Copy every line from the records that holds the word "icon".

• **MATERIAL PROVIDED**

▽

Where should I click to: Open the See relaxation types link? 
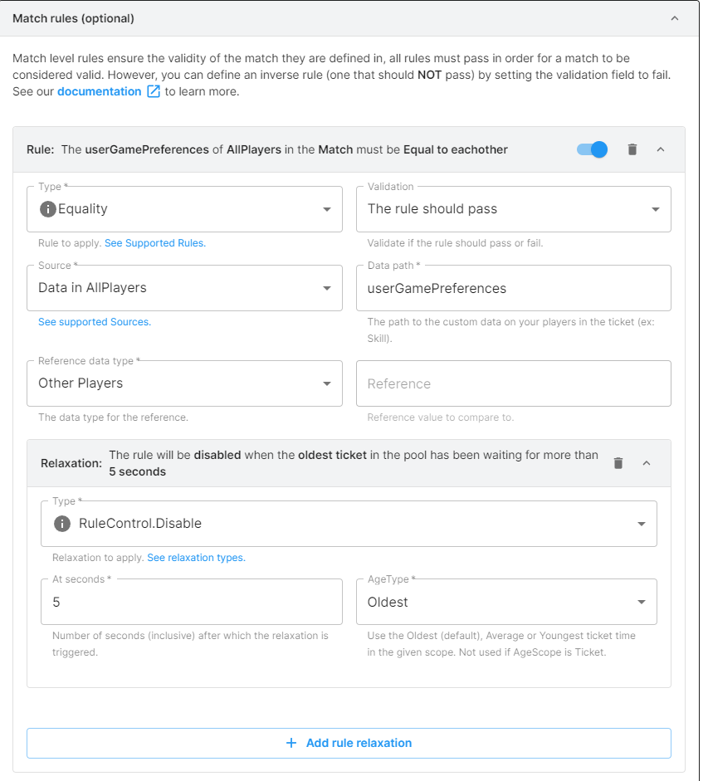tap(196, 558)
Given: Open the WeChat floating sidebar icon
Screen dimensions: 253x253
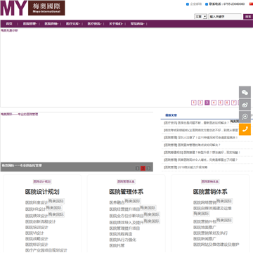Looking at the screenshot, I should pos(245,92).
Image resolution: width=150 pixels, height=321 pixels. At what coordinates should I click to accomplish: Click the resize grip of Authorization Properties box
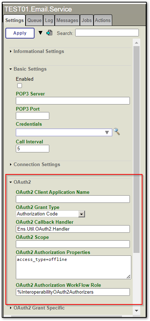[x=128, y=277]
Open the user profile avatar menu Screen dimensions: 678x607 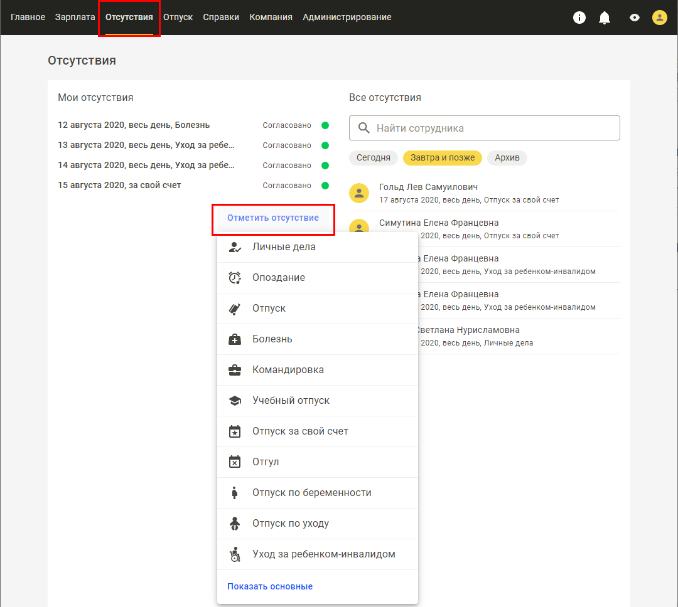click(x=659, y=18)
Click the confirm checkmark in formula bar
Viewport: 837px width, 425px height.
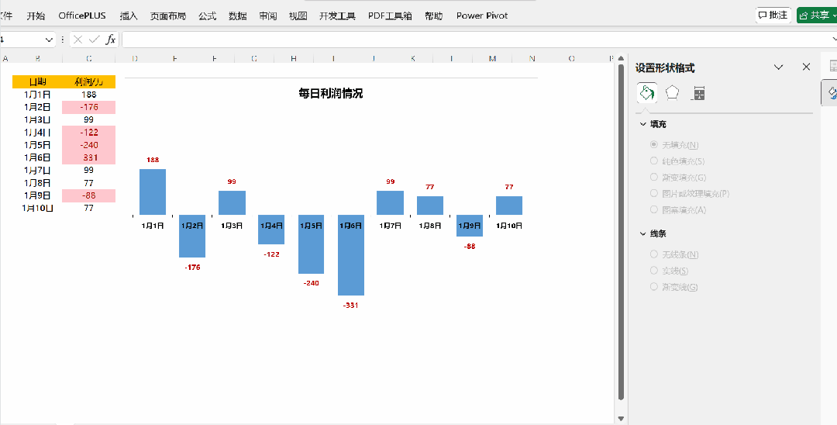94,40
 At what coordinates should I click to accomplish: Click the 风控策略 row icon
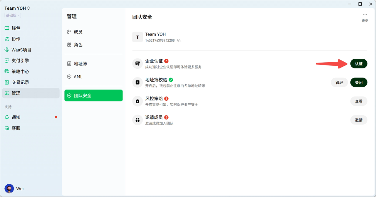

△

• **ANSWER SPACE**
Given: Open the WeChat floating sidebar icon
 At what coordinates should I click to accomplish: Click the 风控策略 row icon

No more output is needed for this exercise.